- Al-Riqama Location in Syria
- Coordinates: 34°31′17″N 36°54′49″E﻿ / ﻿34.52139°N 36.91361°E
- Country: Syria
- Governorate: Homs
- District: Homs
- Subdistrict: Al-Riqama

Population (2004)
- • Total: 3,900

= Al-Riqama =

Town in central Syria

Al-Riqama (الرقاما, also spelled ar-Raqamah) is a town in central Syria, administratively part of the Homs Governorate, located 34 kilometers southeast of Homs. Nearby localities include Dardaghan to the southwest, Shayrat to the southeast and Tell al-Naqa further to the north. According to the Central Bureau of Statistics (CBS), al-Riqama had a population of 3,900 in the 2004 census.
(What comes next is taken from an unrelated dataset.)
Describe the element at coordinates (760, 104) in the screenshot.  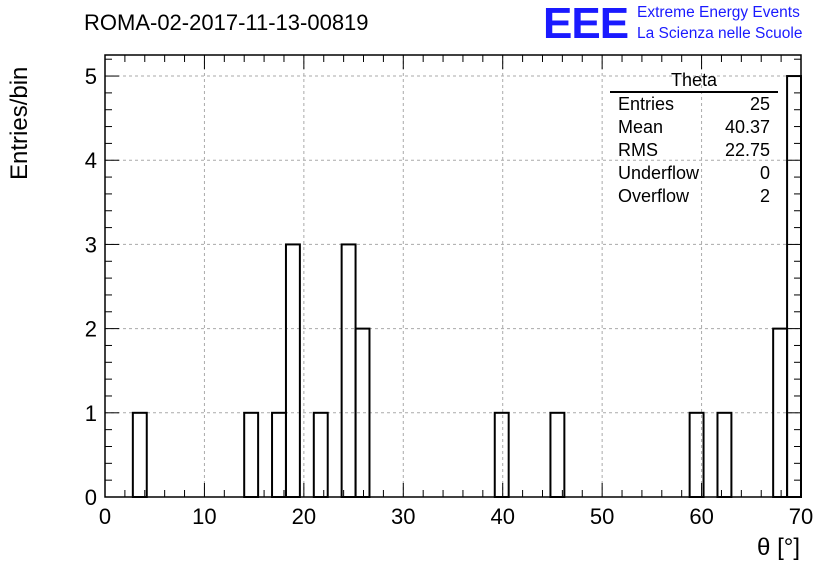
I see `stats-value: 25` at that location.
Its inhabitants are predominantly Alawites.

Many of al-Riqama's inhabitants work in agriculture, cultivating dry cereals, grapes and almonds in irrigated fields, and raise sheep. The town's traditional houses are built from stone and have wood roofing. Al-Riqama had been classified as an abandoned village or khirba by English scholar Eli Smith in 1838. The town contains ruined historic structures noted for the dominant cone-shaped dome roofs. The structures have square bases with two-meter-high walls and are built from red mud brick.